External Affairs Minister Sushma Swaraj (File | AP) 
The Sunday Standard

Huge win puts India on UN rights panel

The 18 new members were elected by absolute majority through a secret ballot. Countries needed a minimum of 97 votes to get elected to the Council.

Ramananda Sengupta

NEW DELHI: India was elected to the influential UN Human Rights Council (UNHRC) with the highest number of votes by the General Assembly on Friday India received 188 votes, the highest polled by any of the 18 countries elected in the voting.

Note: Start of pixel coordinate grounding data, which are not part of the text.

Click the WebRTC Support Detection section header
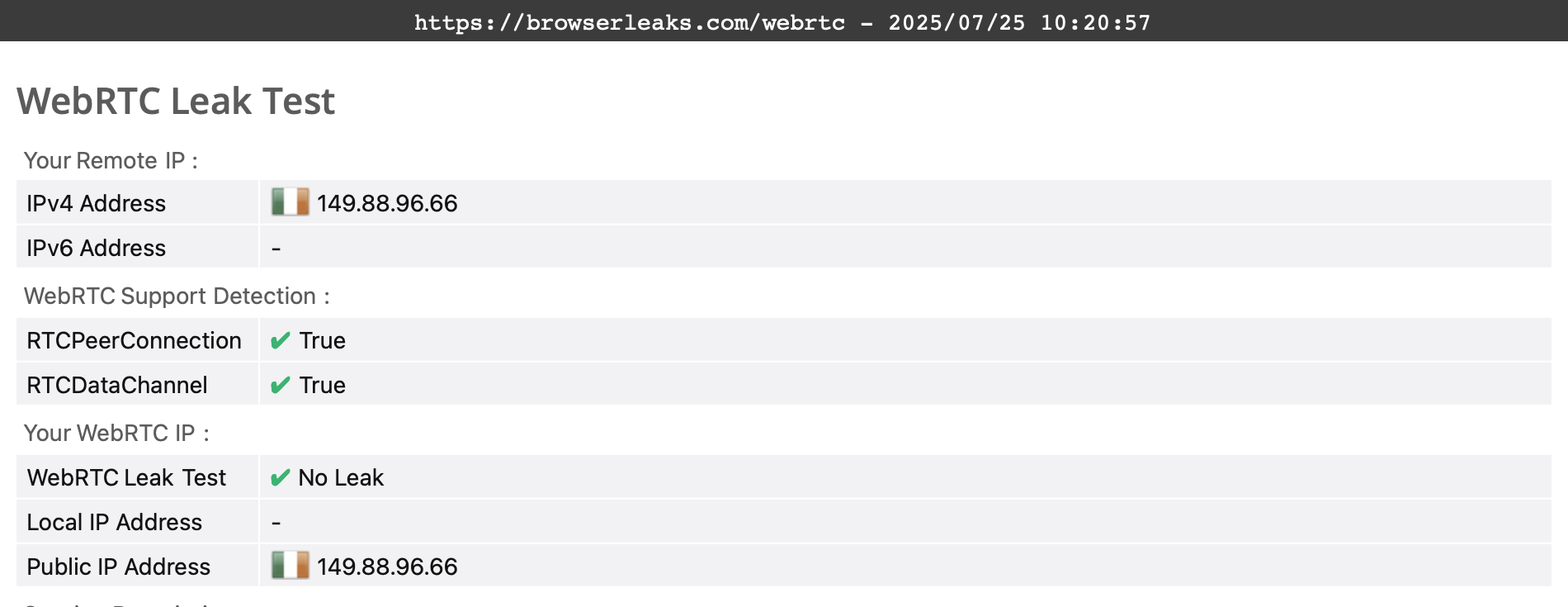Image resolution: width=1568 pixels, height=607 pixels. pyautogui.click(x=177, y=296)
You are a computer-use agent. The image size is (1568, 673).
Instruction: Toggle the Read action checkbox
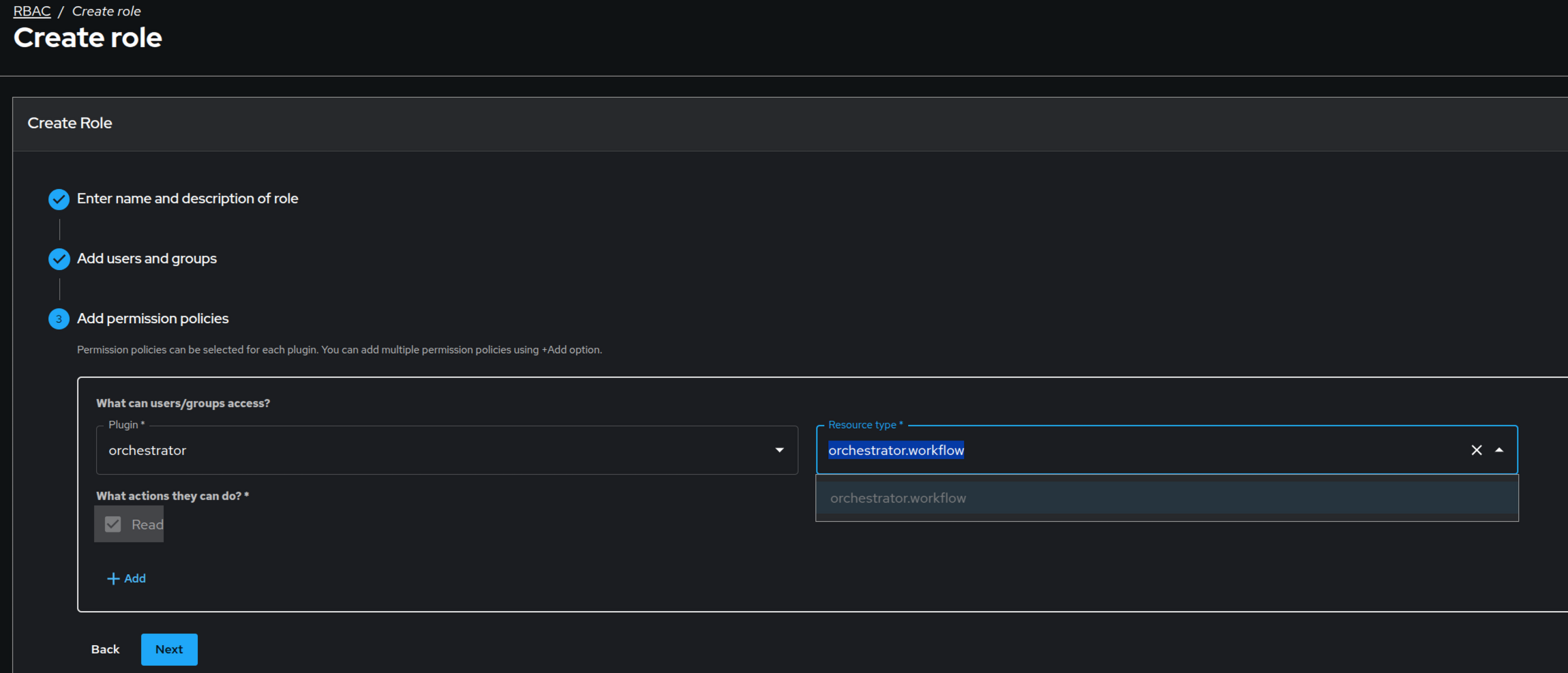[113, 524]
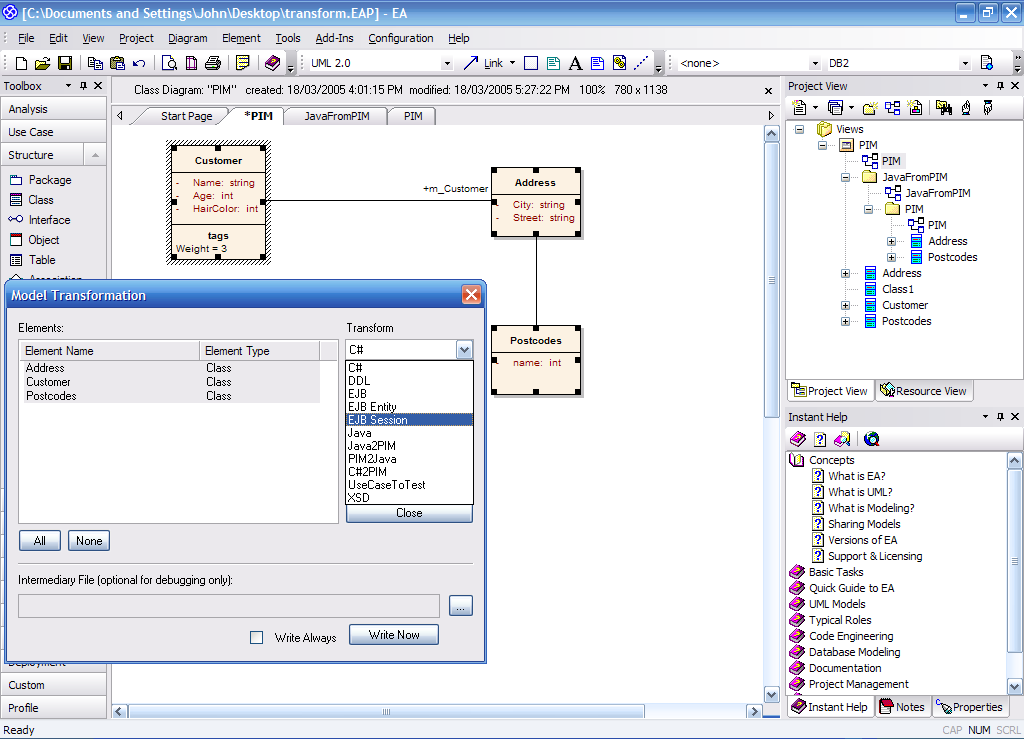Click the globe search icon in Instant Help
The image size is (1024, 739).
[x=872, y=439]
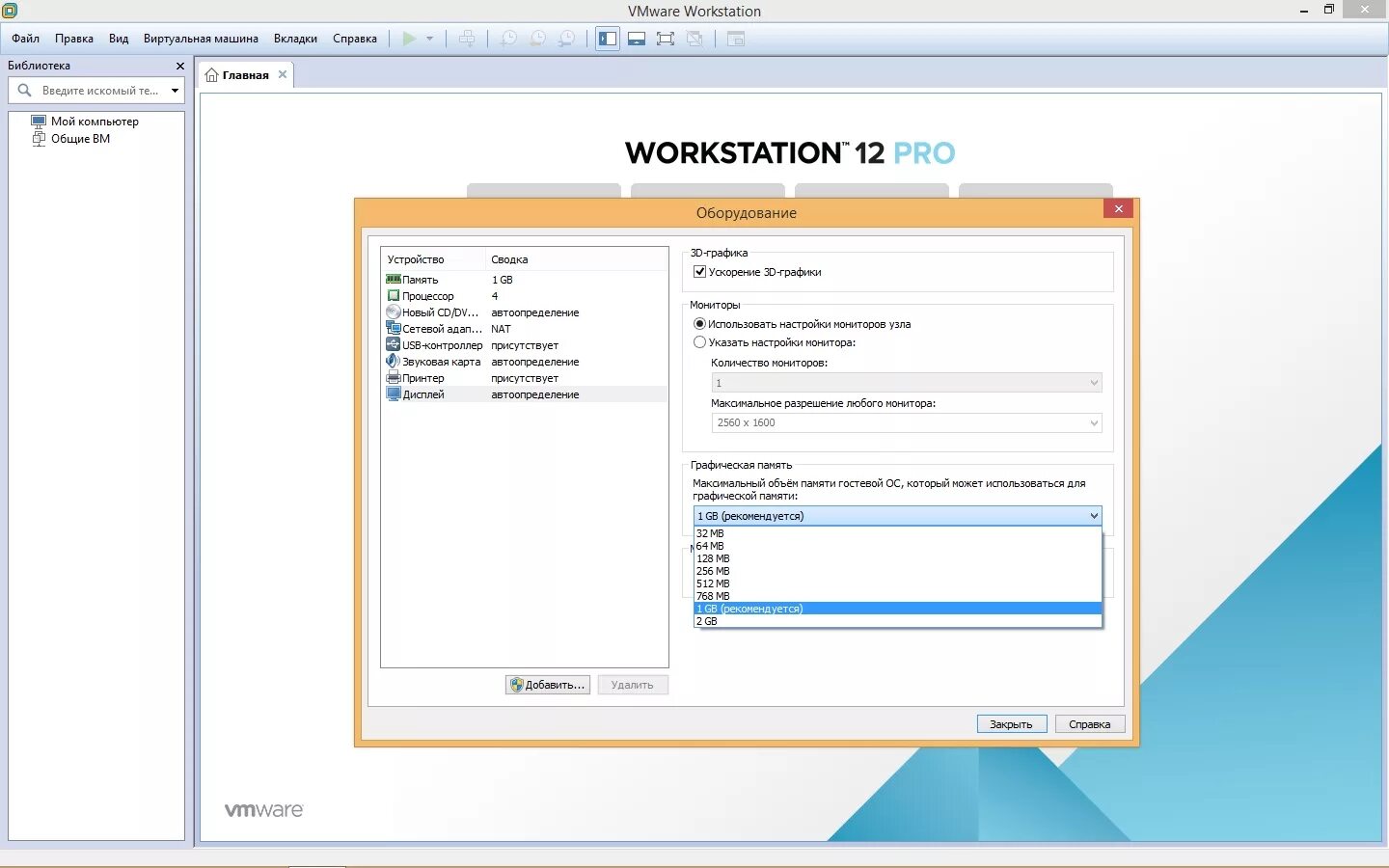The height and width of the screenshot is (868, 1389).
Task: Click the Звуковая карта icon
Action: pyautogui.click(x=393, y=361)
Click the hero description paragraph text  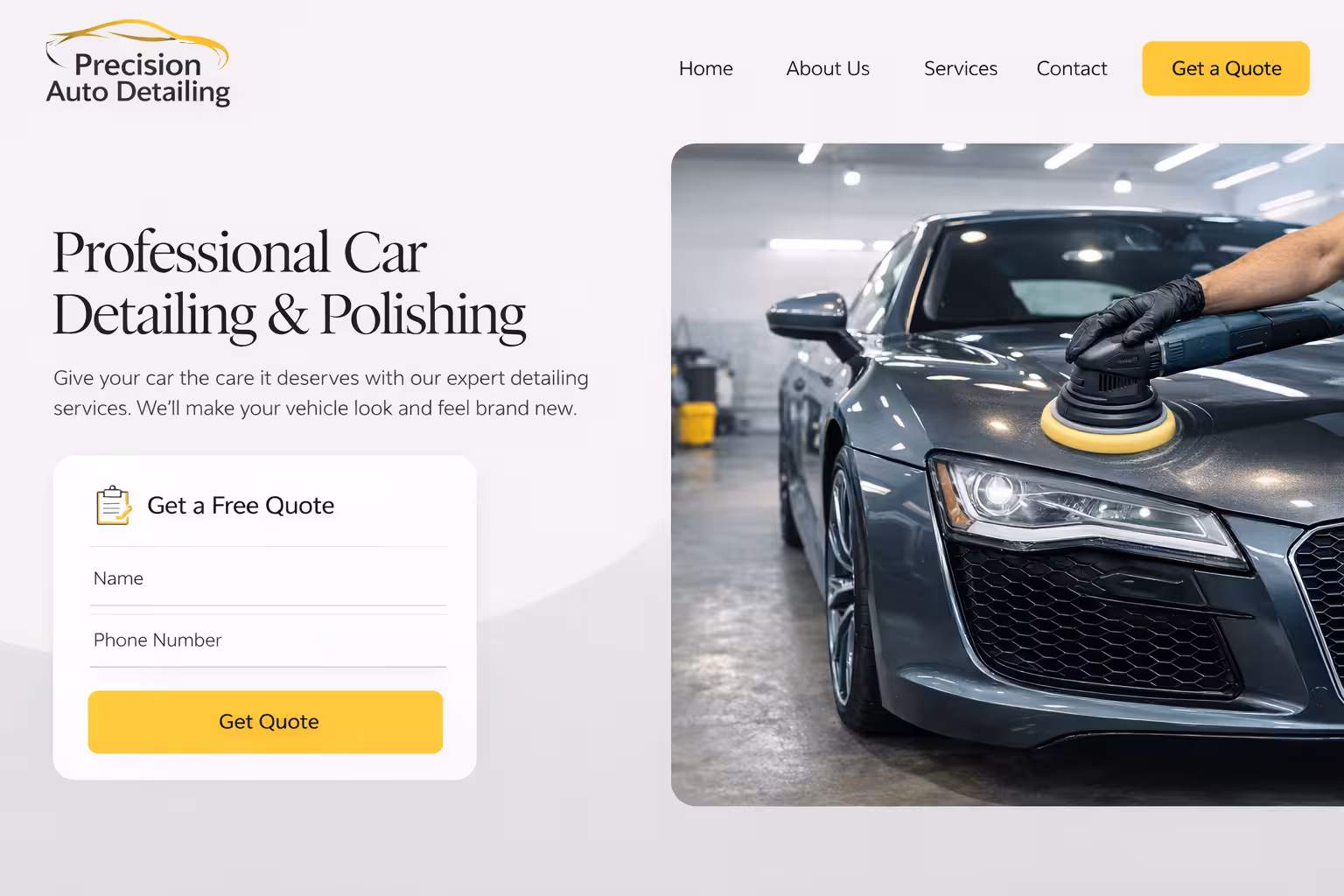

The 18 new members were elected by absolute majority through a secret ballot. Countries needed a minimum of 97 votes to get elected to the Council. The Council has 47 members, selected each year by the UN General Assembly for staggered three-year terms. Human Rights Watch had urged UN member states to vote against several of the 18 states elected, including the Philippines, Bahrain and Cameroon, saying there were “significant concerns” over human rights in those nations.

“I am happy to inform that India has been elected to the United Nations Human Rights Council with highest number of votes. We have secured 188 votes out of 193,” tweeted External Affairs Minister Sushma Swaraj after the results were declared Friday in Geneva. The Office of the UN High Commissioner for Human Rights (OHCHR), a separate organ answering to the UN Secretary-General, provides technical, substantive and secretariat support to the Council. In June, the OHCHR had created a stir when its High Commissioner Zeid Ra’ad Al Hussein released the first-ever UN human rights report on Kashmir, a 49 page document which ostensibly cites rights abuses by both India and Pakistan in Kashmir.

However, it focused mostly on “chronic” impunity for violations committed by Indian security forces, and called for an international inquiry. India had vehemently rejected the report, saying that it legitimized Pakistani terrorism. “India rejects the report. It is fallacious, tendentious and motivated. We question the intent in bringing out such a report,” the MEA said.

Describing it as a selective compilation of largely unverified information, it said, “The report violates India’s sovereignty and territorial integrity. The entire state of Jammu and Kashmir is an integral part of India. Pakistan is in illegal and forcible occupation of a part of the Indian state through aggression.”